Wild’s reading of Black Swan is a standout, not only for its interpretive depth (focusing on fragmentation, idealisation, and the dissolution of the self), but for the vulnerability with which she approaches it. Wild treats the film not just as an aesthetic object but as a personal touchstone, and in doing so models what a psychoanalytic encounter with film can be: intimate, embodied, ethically charged. Likewise, her discussion of Possession is both rigorous and impassioned, exploring the intersections of political paranoia, erotic frenzy, and psychotic collapse through the lens of Lacan’s Real and feminine jouissance.
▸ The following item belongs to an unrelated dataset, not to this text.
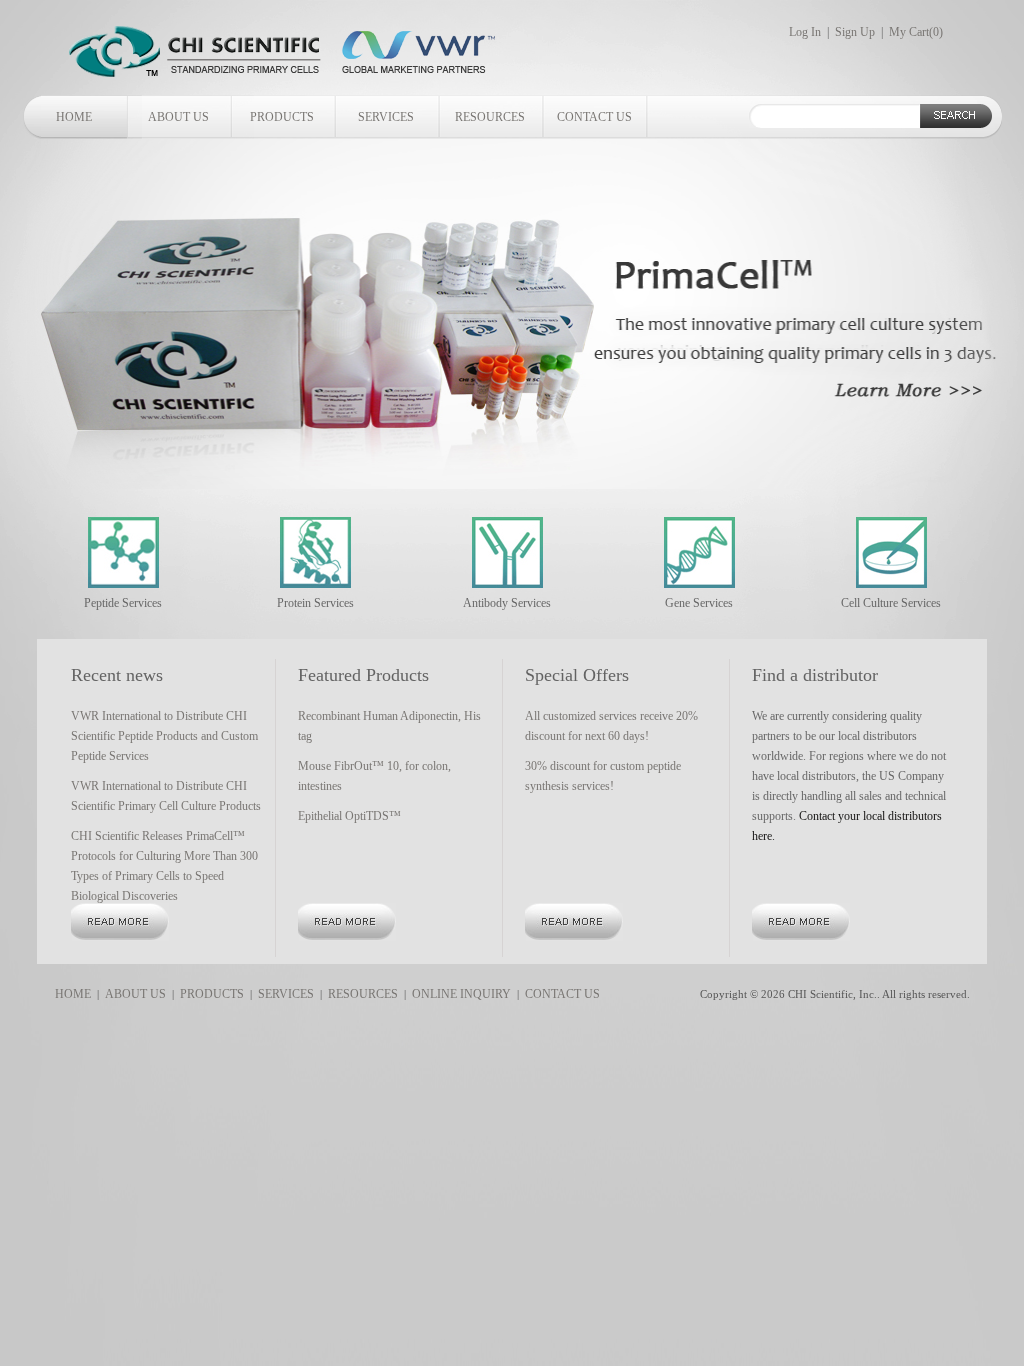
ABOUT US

Throughout, Wild advances the idea that horror cinema provides a unique space for audiences to process what cannot be spoken – trauma, grief, guilt, taboo desire. “Horror,” she writes elsewhere, “is an unbeatable reprocessing machine.” The films themselves become screens for our projections, fantasies, and disavowed feelings. In this sense, the book also serves as a meta-commentary on the function of criticism: not merely to explain or evaluate, but to facilitate reflection and psychic movement. This is the ideal book for anyone who has ever felt that horror films operate best when they offer a kind of deep-tissue massage for the subconscious – a way to work through all those knots of repression.

Stylistically, the book strikes a careful balance. It is intellectually rich but never obfuscating; deeply theoretical but always readable. Wild writes with clarity and momentum, folding technical terms into sentences with grace. Even readers new to Freud or Lacan will find themselves guided through complex concepts without condescension or jargon. That in itself is a feat.

In a media landscape increasingly saturated with content but impoverished in critical method, Psychoanalysing Horror Cinema arrives as a kind of corrective – and a gift. There are a select number of very few books where horror is treated not just as affect or spectacle, but as a site of psychic truth, and where theory serves as an opening rather than a closure. Psychoanalysing Horror Cinema joins their ranks, with the differentiating point that it brings serious psychoanalytic understanding to a lay audience.

This is a landmark work of film criticism: emotionally intelligent, theoretically rigorous, and truly accessible. Psychoanalysing Horror Cinema is the book we didn’t realise we were waiting for, the essential bridge between horror fandom and psychoanalytic insight. Mary Wild has written a classic-in-the-making, one that will reshape how we think about the genre, and perhaps ourselves.